----- Supplied information
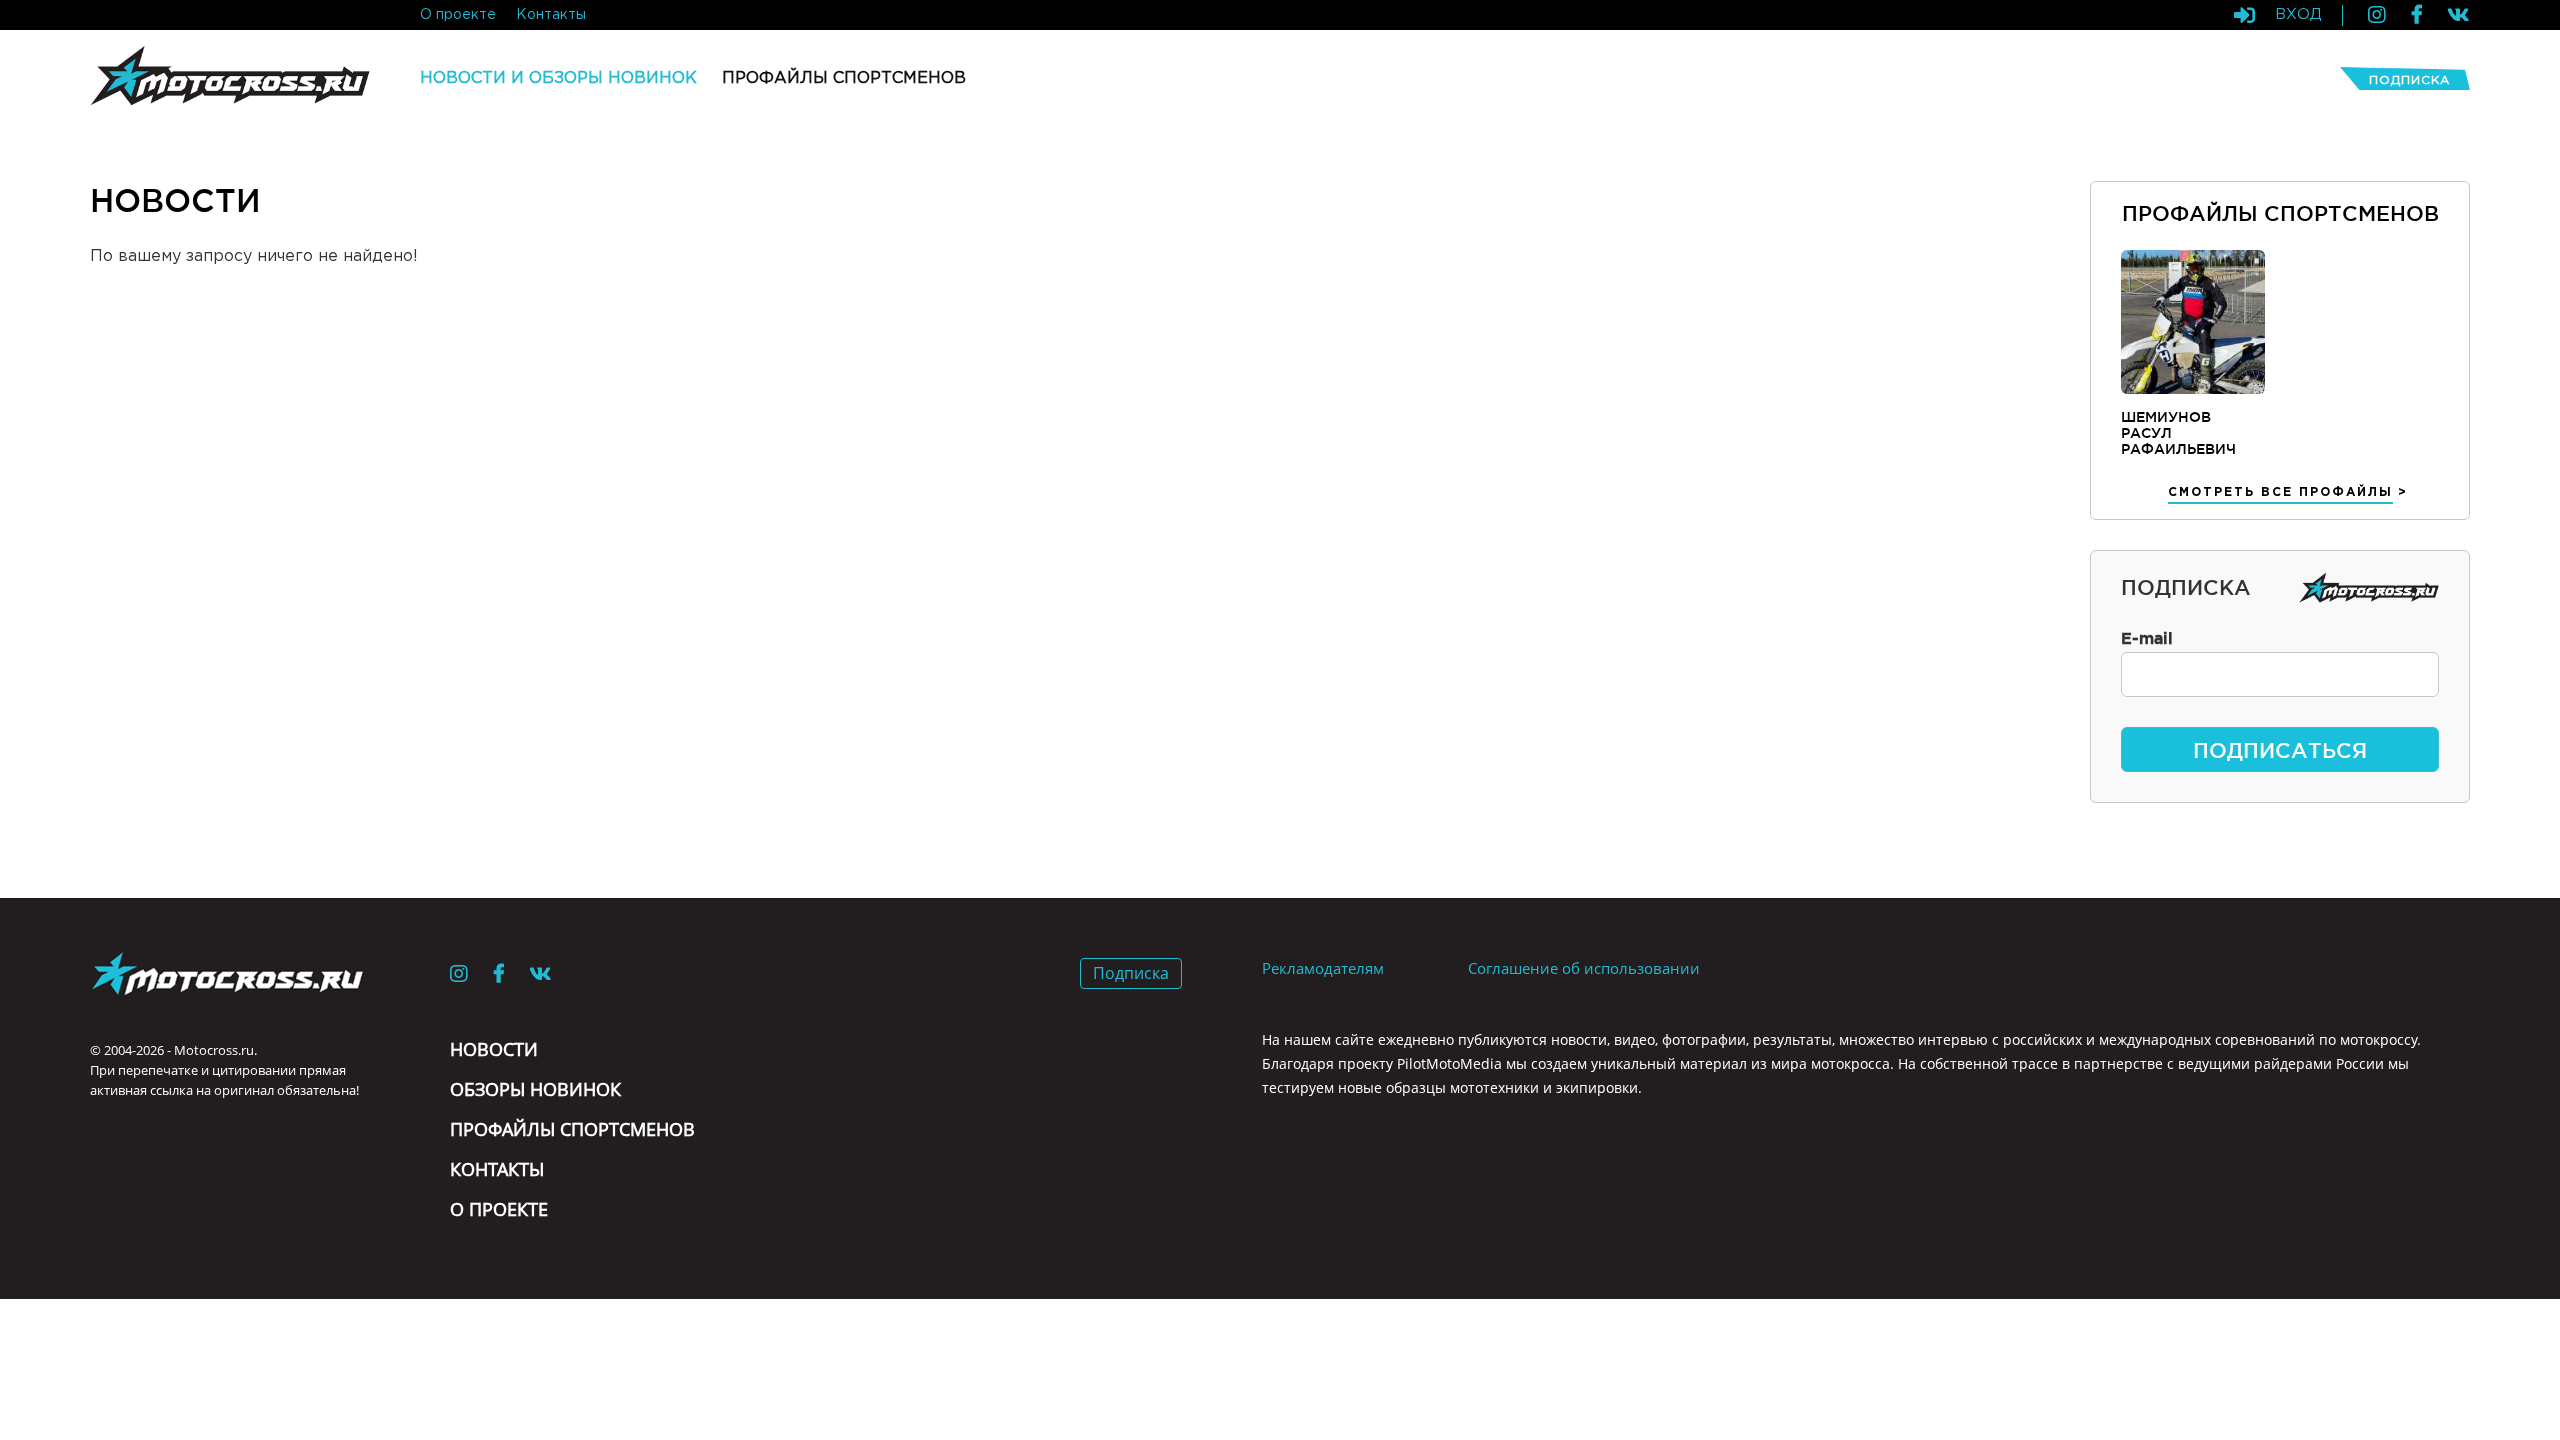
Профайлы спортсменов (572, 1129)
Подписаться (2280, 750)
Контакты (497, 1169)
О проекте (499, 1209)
----------
----- Supplied information
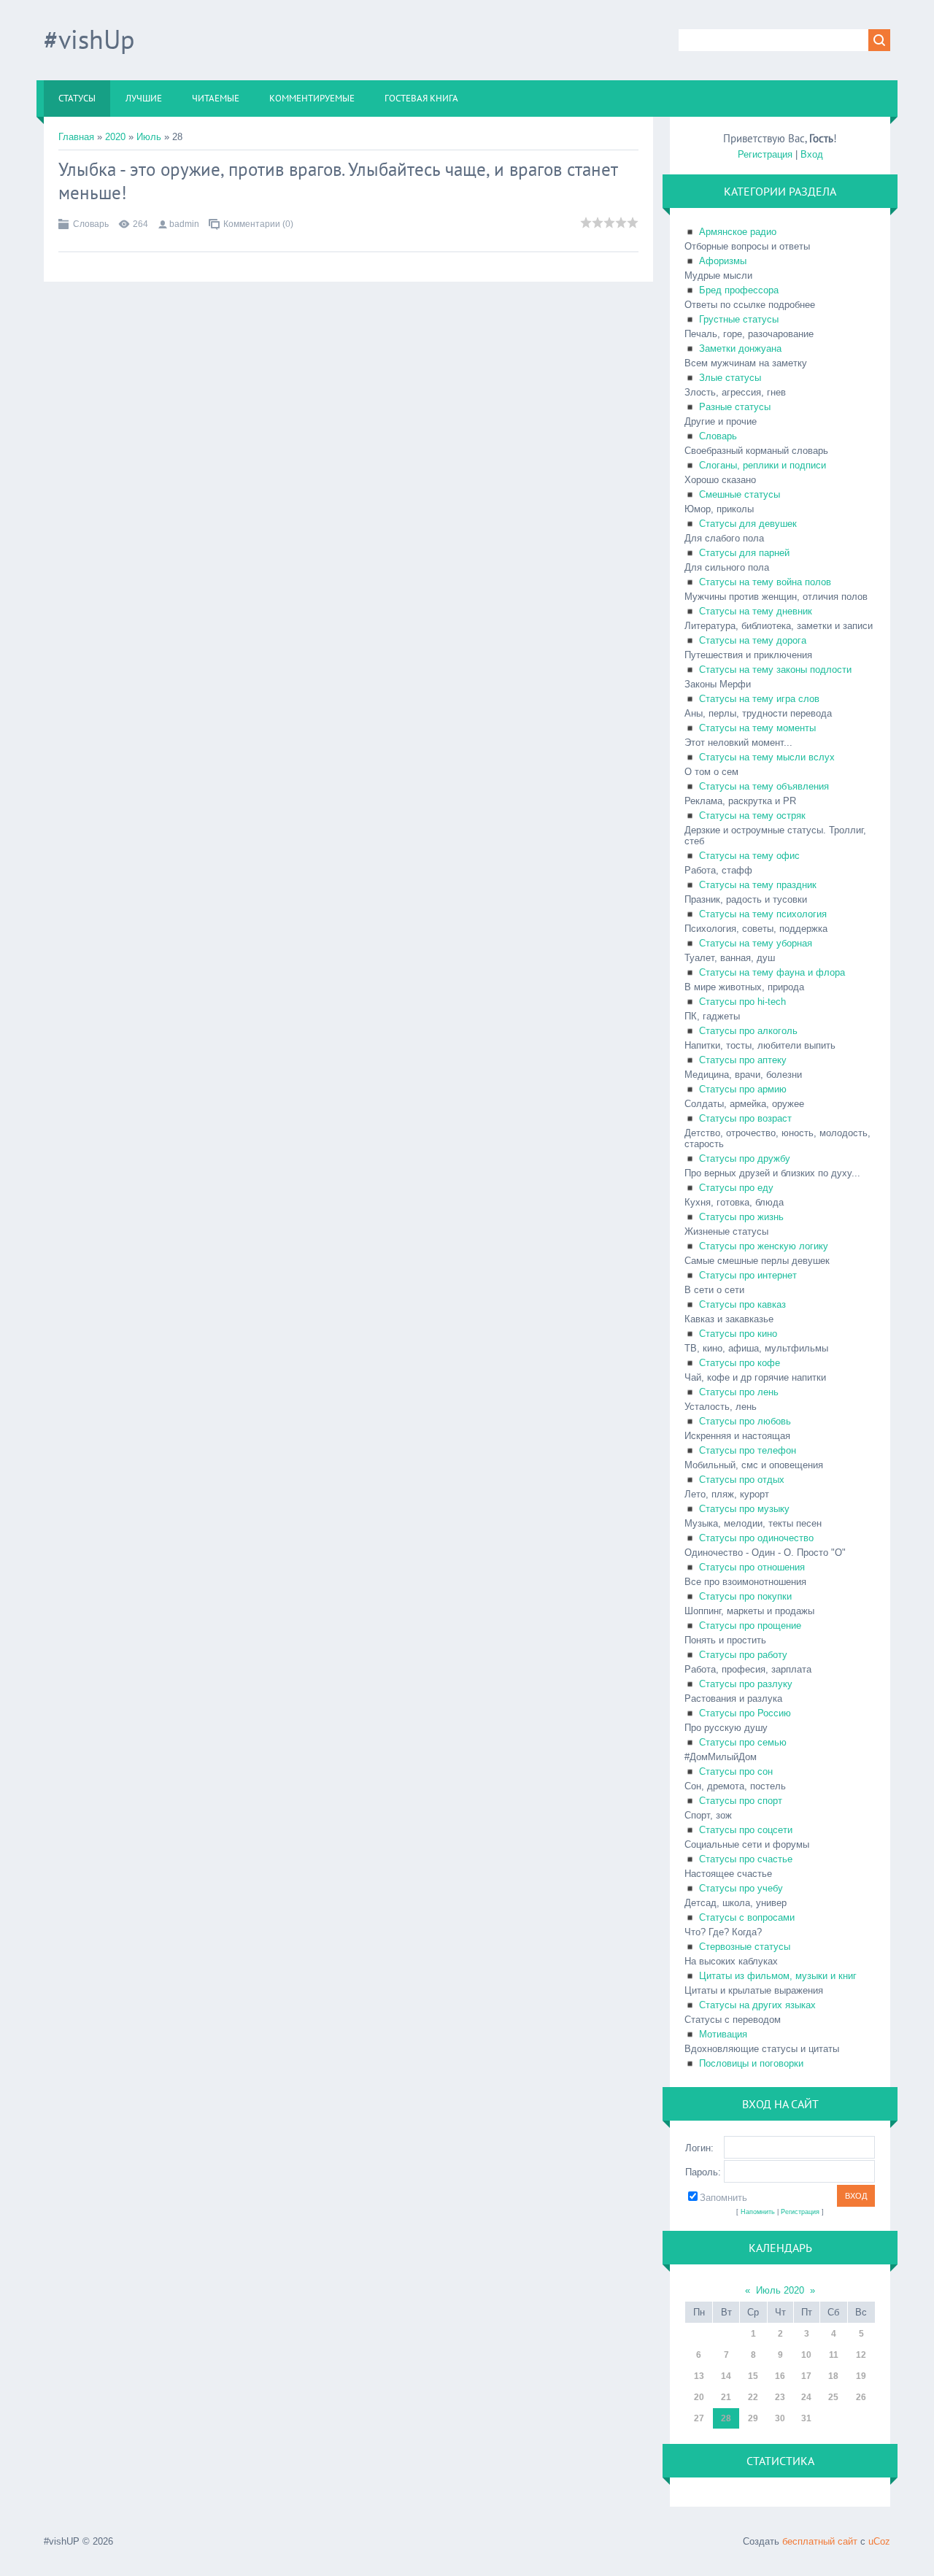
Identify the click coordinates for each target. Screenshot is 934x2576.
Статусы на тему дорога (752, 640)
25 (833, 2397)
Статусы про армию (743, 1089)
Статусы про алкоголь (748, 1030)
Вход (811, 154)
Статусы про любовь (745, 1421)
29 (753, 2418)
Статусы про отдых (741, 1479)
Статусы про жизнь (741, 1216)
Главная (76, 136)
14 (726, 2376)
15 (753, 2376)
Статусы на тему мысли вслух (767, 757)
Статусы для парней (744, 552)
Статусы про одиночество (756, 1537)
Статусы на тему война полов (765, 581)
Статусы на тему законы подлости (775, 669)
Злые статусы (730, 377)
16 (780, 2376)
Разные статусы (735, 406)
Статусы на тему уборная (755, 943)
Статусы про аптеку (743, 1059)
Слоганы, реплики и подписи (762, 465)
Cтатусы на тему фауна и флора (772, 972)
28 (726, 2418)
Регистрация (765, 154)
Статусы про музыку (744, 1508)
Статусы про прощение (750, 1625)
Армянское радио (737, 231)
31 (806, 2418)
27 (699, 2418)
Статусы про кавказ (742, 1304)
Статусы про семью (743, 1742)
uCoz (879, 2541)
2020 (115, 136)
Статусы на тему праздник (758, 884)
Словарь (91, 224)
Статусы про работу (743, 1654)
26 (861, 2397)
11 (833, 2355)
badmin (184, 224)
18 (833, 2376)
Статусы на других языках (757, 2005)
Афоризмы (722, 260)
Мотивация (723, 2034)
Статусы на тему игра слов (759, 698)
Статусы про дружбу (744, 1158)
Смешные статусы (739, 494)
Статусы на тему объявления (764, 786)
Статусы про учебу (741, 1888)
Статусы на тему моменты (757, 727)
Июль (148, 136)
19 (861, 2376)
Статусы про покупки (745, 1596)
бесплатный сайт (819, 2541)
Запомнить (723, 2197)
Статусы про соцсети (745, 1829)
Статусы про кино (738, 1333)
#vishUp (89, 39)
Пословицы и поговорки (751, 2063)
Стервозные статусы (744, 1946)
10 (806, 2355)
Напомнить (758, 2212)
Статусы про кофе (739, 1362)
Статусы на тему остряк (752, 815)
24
----------
----- Supplied information
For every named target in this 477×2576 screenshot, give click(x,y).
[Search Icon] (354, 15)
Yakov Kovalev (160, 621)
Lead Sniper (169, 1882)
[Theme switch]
----------
Task objective.
Begin with the line that has "Профайлы спортсменов (572, 1129)" in the listing above and end after the line that has "О проекте (499, 1209)"; output those lines exactly.

Task output.
Профайлы спортсменов (572, 1129)
Подписаться (2280, 750)
Контакты (497, 1169)
О проекте (499, 1209)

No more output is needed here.